**REQUIRED WORK**
What you give back should match the records word for word.

----- MATERIAL PROVIDED -----

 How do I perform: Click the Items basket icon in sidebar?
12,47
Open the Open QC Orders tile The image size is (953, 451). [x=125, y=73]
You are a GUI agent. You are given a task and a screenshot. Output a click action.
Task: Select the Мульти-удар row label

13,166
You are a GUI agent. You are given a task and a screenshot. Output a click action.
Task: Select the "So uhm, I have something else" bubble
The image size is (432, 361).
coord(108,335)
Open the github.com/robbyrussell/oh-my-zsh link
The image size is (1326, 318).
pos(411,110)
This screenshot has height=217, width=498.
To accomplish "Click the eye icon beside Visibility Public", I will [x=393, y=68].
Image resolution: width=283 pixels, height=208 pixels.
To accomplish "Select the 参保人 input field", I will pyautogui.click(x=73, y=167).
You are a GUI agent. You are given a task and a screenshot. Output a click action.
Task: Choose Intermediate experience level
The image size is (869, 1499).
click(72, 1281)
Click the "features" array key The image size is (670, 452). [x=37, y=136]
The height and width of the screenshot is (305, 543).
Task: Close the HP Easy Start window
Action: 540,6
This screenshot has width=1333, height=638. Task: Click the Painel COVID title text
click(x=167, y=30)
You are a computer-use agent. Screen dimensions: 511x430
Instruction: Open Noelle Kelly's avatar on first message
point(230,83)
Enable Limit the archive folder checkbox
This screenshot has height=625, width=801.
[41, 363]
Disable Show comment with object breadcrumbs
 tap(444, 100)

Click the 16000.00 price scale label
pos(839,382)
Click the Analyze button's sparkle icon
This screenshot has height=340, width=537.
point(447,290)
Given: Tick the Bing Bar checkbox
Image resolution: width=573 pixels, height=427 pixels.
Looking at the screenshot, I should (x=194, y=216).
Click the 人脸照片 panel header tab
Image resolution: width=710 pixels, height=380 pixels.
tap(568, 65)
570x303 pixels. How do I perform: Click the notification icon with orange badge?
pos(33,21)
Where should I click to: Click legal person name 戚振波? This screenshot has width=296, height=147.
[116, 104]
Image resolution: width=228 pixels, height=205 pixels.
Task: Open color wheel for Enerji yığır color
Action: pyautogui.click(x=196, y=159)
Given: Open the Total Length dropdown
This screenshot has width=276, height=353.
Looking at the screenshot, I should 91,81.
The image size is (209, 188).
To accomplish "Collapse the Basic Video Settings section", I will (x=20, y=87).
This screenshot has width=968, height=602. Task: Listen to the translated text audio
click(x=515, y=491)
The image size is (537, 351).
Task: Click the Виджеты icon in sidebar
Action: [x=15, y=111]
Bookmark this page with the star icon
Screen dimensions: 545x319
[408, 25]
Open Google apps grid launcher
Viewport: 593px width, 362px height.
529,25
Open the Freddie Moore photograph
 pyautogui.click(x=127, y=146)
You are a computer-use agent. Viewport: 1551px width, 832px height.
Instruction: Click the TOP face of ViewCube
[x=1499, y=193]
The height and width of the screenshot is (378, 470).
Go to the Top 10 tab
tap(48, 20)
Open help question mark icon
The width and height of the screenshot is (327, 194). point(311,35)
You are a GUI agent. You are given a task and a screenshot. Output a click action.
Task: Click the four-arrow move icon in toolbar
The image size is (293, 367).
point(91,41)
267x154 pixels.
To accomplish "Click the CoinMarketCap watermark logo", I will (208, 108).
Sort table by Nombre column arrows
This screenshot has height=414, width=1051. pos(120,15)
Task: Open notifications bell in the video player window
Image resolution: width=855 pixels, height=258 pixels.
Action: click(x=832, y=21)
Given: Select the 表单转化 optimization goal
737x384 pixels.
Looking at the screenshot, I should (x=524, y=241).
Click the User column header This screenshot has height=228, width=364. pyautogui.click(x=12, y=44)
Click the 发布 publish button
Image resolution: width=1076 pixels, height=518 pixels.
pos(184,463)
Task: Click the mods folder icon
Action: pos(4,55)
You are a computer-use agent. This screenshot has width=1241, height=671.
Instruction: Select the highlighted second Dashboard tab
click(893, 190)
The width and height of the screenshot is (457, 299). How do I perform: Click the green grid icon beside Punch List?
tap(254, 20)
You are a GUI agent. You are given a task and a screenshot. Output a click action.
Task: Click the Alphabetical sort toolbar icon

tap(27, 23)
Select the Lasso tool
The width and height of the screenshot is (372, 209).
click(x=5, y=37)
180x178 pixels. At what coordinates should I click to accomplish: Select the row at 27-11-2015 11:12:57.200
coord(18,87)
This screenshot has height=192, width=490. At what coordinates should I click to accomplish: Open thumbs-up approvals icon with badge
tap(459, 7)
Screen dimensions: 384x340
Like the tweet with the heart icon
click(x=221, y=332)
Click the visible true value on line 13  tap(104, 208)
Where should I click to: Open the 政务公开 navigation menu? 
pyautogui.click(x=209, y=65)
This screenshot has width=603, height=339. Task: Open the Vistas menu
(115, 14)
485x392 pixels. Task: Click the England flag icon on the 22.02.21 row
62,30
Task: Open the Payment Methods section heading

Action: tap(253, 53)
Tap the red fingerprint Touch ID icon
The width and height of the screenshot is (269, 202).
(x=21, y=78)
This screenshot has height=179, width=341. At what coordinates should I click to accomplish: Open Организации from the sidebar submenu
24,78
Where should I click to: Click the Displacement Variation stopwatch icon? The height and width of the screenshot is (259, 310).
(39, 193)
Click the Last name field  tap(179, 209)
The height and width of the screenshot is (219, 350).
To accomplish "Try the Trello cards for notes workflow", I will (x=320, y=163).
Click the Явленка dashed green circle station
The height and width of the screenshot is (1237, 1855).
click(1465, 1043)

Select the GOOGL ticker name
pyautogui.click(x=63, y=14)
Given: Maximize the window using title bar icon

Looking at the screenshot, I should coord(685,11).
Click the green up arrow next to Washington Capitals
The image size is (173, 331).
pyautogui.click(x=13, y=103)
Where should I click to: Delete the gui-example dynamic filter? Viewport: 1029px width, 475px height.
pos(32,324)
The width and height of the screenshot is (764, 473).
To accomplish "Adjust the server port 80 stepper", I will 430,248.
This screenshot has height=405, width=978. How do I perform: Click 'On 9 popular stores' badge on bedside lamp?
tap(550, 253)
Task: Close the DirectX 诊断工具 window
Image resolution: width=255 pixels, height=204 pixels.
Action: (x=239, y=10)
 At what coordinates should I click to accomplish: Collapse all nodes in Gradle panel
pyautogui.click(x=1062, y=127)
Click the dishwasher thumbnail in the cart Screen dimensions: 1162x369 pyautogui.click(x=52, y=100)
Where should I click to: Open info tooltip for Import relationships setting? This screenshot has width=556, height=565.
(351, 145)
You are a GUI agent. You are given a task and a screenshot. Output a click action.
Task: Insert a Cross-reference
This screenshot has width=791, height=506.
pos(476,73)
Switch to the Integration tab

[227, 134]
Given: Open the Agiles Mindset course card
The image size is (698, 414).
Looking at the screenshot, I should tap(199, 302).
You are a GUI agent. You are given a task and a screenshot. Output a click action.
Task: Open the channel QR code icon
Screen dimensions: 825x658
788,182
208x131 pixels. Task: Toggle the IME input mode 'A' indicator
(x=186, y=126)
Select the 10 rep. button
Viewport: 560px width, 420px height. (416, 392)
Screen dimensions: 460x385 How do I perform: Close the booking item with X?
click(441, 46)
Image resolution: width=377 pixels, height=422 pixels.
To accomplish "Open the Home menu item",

-----

**REPLY TO THE EXERCISE**
 How do I perform: Click the Items basket icon in sidebar?
12,47
Open the Open QC Orders tile The image size is (953, 451). [x=125, y=73]
You are a GUI agent. You are given a task and a screenshot. Output a click action.
Task: Select the Мульти-удар row label

13,166
You are a GUI agent. You are given a task and a screenshot. Output a click action.
Task: Select the "So uhm, I have something else" bubble
The image size is (432, 361).
coord(108,335)
Open the github.com/robbyrussell/oh-my-zsh link
The image size is (1326, 318).
pos(411,110)
This screenshot has height=217, width=498.
To accomplish "Click the eye icon beside Visibility Public", I will [x=393, y=68].
Image resolution: width=283 pixels, height=208 pixels.
To accomplish "Select the 参保人 input field", I will pyautogui.click(x=73, y=167).
You are a GUI agent. You are given a task and a screenshot. Output a click action.
Task: Choose Intermediate experience level
The image size is (869, 1499).
click(72, 1281)
Click the "features" array key The image size is (670, 452). [x=37, y=136]
The height and width of the screenshot is (305, 543).
Task: Close the HP Easy Start window
Action: 540,6
This screenshot has width=1333, height=638. Task: Click the Painel COVID title text
click(x=167, y=30)
You are a computer-use agent. Screen dimensions: 511x430
Instruction: Open Noelle Kelly's avatar on first message
point(230,83)
Enable Limit the archive folder checkbox
This screenshot has height=625, width=801.
[41, 363]
Disable Show comment with object breadcrumbs
 tap(444, 100)

Click the 16000.00 price scale label
pos(839,382)
Click the Analyze button's sparkle icon
This screenshot has height=340, width=537.
point(447,290)
Given: Tick the Bing Bar checkbox
Image resolution: width=573 pixels, height=427 pixels.
Looking at the screenshot, I should (x=194, y=216).
Click the 人脸照片 panel header tab
Image resolution: width=710 pixels, height=380 pixels.
tap(568, 65)
570x303 pixels. How do I perform: Click the notification icon with orange badge?
pos(33,21)
Where should I click to: Click legal person name 戚振波? This screenshot has width=296, height=147.
[116, 104]
Image resolution: width=228 pixels, height=205 pixels.
Task: Open color wheel for Enerji yığır color
Action: pyautogui.click(x=196, y=159)
Given: Open the Total Length dropdown
This screenshot has width=276, height=353.
Looking at the screenshot, I should 91,81.
The image size is (209, 188).
To accomplish "Collapse the Basic Video Settings section", I will (x=20, y=87).
This screenshot has width=968, height=602. Task: Listen to the translated text audio
click(x=515, y=491)
The image size is (537, 351).
Task: Click the Виджеты icon in sidebar
Action: [x=15, y=111]
Bookmark this page with the star icon
Screen dimensions: 545x319
[408, 25]
Open Google apps grid launcher
Viewport: 593px width, 362px height.
529,25
Open the Freddie Moore photograph
 pyautogui.click(x=127, y=146)
You are a computer-use agent. Viewport: 1551px width, 832px height.
Instruction: Click the TOP face of ViewCube
[x=1499, y=193]
The height and width of the screenshot is (378, 470).
Go to the Top 10 tab
tap(48, 20)
Open help question mark icon
The width and height of the screenshot is (327, 194). point(311,35)
You are a GUI agent. You are given a task and a screenshot. Output a click action.
Task: Click the four-arrow move icon in toolbar
The image size is (293, 367).
point(91,41)
267x154 pixels.
To accomplish "Click the CoinMarketCap watermark logo", I will (208, 108).
Sort table by Nombre column arrows
This screenshot has height=414, width=1051. pos(120,15)
Task: Open notifications bell in the video player window
Image resolution: width=855 pixels, height=258 pixels.
Action: click(x=832, y=21)
Given: Select the 表单转化 optimization goal
737x384 pixels.
Looking at the screenshot, I should (x=524, y=241).
Click the User column header This screenshot has height=228, width=364. pyautogui.click(x=12, y=44)
Click the 发布 publish button
Image resolution: width=1076 pixels, height=518 pixels.
pos(184,463)
Task: Click the mods folder icon
Action: pos(4,55)
You are a computer-use agent. This screenshot has width=1241, height=671.
Instruction: Select the highlighted second Dashboard tab
click(893, 190)
The width and height of the screenshot is (457, 299). How do I perform: Click the green grid icon beside Punch List?
tap(254, 20)
You are a GUI agent. You are given a task and a screenshot. Output a click action.
Task: Click the Alphabetical sort toolbar icon

tap(27, 23)
Select the Lasso tool
The width and height of the screenshot is (372, 209).
click(x=5, y=37)
180x178 pixels. At what coordinates should I click to accomplish: Select the row at 27-11-2015 11:12:57.200
coord(18,87)
This screenshot has height=192, width=490. At what coordinates should I click to accomplish: Open thumbs-up approvals icon with badge
tap(459, 7)
Screen dimensions: 384x340
Like the tweet with the heart icon
click(x=221, y=332)
Click the visible true value on line 13  tap(104, 208)
Where should I click to: Open the 政务公开 navigation menu? 
pyautogui.click(x=209, y=65)
This screenshot has width=603, height=339. Task: Open the Vistas menu
(115, 14)
485x392 pixels. Task: Click the England flag icon on the 22.02.21 row
62,30
Task: Open the Payment Methods section heading

Action: tap(253, 53)
Tap the red fingerprint Touch ID icon
The width and height of the screenshot is (269, 202).
(x=21, y=78)
This screenshot has height=179, width=341. At what coordinates should I click to accomplish: Open Организации from the sidebar submenu
24,78
Where should I click to: Click the Displacement Variation stopwatch icon? The height and width of the screenshot is (259, 310).
(39, 193)
Click the Last name field  tap(179, 209)
The height and width of the screenshot is (219, 350).
To accomplish "Try the Trello cards for notes workflow", I will (x=320, y=163).
Click the Явленка dashed green circle station
The height and width of the screenshot is (1237, 1855).
click(1465, 1043)

Select the GOOGL ticker name
pyautogui.click(x=63, y=14)
Given: Maximize the window using title bar icon

Looking at the screenshot, I should coord(685,11).
Click the green up arrow next to Washington Capitals
The image size is (173, 331).
pyautogui.click(x=13, y=103)
Where should I click to: Delete the gui-example dynamic filter? Viewport: 1029px width, 475px height.
pos(32,324)
The width and height of the screenshot is (764, 473).
To accomplish "Adjust the server port 80 stepper", I will 430,248.
This screenshot has height=405, width=978. How do I perform: Click 'On 9 popular stores' badge on bedside lamp?
tap(550, 253)
Task: Close the DirectX 诊断工具 window
Image resolution: width=255 pixels, height=204 pixels.
Action: (x=239, y=10)
 At what coordinates should I click to accomplish: Collapse all nodes in Gradle panel
pyautogui.click(x=1062, y=127)
Click the dishwasher thumbnail in the cart Screen dimensions: 1162x369 pyautogui.click(x=52, y=100)
Where should I click to: Open info tooltip for Import relationships setting? This screenshot has width=556, height=565.
(351, 145)
You are a GUI agent. You are given a task and a screenshot. Output a click action.
Task: Insert a Cross-reference
This screenshot has width=791, height=506.
pos(476,73)
Switch to the Integration tab

[227, 134]
Given: Open the Agiles Mindset course card
The image size is (698, 414).
Looking at the screenshot, I should tap(199, 302).
You are a GUI agent. You are given a task and a screenshot. Output a click action.
Task: Open the channel QR code icon
Screen dimensions: 825x658
788,182
208x131 pixels. Task: Toggle the IME input mode 'A' indicator
(x=186, y=126)
Select the 10 rep. button
Viewport: 560px width, 420px height. (416, 392)
Screen dimensions: 460x385 How do I perform: Close the booking item with X?
click(441, 46)
Image resolution: width=377 pixels, height=422 pixels.
To accomplish "Open the Home menu item",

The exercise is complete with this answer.